__QUOTED PASSAGE__
Kump said there has been controversy regarding the efficiency and cleanliness of the public system in the past few years and strain on public sewage districts.
"Our public sewage districts are under tremendous pressure from the federal government-the Environmental Protection Agency-to upgrade what they are already doing," Kump said. "They are in a pinch financially. It's a mess."
Kump said he suggested West Virginia take a cue from the Washington Suburban Sanitary District, which serves Prince Georges and Montgomery counties in Maryland and does not require hookups to water or septic systems.
The WSSD held a public meeting before recently running a water line down a street in a residential area, said Jerry Irvine, public affairs manager for the WSSD.
"People were upset, but the short answer was, 'No,'" Irvine said. "Half of the people wanted to tie in, and the half wasn't required to. ... They make the judgment on whether it's a better value for them."
The WSSD, which has 1.8 million customers, has more than 11,000 miles of water and sewer pipes, Irvine said. He said the mandates depend on the area of each county.
"It's really about what residents in that area and/or legislatures do or do not want," Irvine said. "Folks who run septic and sewer (systems) feel like that's their system. They want to maintain it, and they don't want to tie it into a larger system. They have those rights. They pay their own maintenance fees."

__DATA LISTING__

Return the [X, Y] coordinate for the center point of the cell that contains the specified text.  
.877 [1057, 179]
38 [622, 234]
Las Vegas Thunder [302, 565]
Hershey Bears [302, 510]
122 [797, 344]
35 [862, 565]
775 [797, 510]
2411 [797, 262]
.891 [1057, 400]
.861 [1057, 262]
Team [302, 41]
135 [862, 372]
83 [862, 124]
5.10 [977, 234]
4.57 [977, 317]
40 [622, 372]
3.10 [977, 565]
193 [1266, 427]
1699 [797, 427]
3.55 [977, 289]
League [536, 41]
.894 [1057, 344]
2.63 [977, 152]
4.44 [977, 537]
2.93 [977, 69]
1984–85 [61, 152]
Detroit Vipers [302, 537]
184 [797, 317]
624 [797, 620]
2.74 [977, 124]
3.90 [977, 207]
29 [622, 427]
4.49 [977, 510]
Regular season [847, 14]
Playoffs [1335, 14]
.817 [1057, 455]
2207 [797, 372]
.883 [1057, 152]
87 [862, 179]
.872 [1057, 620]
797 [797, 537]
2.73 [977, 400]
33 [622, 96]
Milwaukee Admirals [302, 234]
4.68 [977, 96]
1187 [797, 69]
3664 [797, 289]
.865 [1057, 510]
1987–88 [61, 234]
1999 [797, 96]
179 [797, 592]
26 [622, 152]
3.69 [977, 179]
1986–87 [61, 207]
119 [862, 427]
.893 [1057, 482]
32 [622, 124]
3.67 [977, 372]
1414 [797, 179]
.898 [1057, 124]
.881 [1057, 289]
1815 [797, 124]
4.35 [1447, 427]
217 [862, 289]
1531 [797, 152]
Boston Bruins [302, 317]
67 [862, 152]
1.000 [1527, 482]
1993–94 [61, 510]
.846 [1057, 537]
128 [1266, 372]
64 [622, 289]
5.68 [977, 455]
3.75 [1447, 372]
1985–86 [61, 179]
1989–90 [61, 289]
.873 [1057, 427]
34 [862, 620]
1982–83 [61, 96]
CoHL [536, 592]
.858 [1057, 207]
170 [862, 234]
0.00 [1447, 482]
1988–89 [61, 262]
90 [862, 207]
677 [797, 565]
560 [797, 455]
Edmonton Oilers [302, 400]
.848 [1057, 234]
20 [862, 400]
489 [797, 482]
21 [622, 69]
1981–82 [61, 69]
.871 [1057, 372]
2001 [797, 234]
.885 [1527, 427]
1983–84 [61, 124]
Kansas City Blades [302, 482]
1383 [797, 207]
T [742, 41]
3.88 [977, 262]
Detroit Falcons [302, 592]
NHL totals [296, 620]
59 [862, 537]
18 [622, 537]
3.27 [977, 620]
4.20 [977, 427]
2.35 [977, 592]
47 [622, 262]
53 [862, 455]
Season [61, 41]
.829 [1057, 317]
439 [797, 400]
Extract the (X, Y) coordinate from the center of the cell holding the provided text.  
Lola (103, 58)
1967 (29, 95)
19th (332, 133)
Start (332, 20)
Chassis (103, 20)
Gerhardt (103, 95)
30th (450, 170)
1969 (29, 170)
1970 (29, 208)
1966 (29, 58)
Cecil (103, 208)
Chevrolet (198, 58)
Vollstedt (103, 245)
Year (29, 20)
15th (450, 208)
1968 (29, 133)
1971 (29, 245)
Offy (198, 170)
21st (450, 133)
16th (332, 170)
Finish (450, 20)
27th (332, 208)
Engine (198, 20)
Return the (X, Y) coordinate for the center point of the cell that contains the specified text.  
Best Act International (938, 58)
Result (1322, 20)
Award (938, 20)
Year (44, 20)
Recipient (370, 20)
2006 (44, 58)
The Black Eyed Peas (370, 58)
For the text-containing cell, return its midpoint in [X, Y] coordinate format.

__EXERCISE TASKS__
A - For each statement, say whether it agrees with the passage on sewage districts, answering yes or no and quoting the deciding words: (i) The WSSD has 1.8 million customers. (ii) The WSSD requires hookups to water or septic systems. (iii) Jerry Irvine is the public affairs manager for the WSSD.
B - Reproduce word for word the stretch of the passage on sewage districts from "The WSSD held" through "of each county.".
The material was taken from a source unrelated to the passage on sewage districts.

__REPLIES__
A -
(i) Yes: "The WSSD, which has 1.8 million customers"
(ii) No: "does not require hookups to water or septic systems"
(iii) Yes: "Jerry Irvine, public affairs manager for the WSSD"

B -
The WSSD held a public meeting before recently running a water line down a street in a residential area, said Jerry Irvine, public affairs manager for the WSSD.
"People were upset, but the short answer was, 'No,'" Irvine said. "Half of the people wanted to tie in, and the half wasn't required to. ... They make the judgment on whether it's a better value for them."
The WSSD, which has 1.8 million customers, has more than 11,000 miles of water and sewer pipes, Irvine said. He said the mandates depend on the area of each county.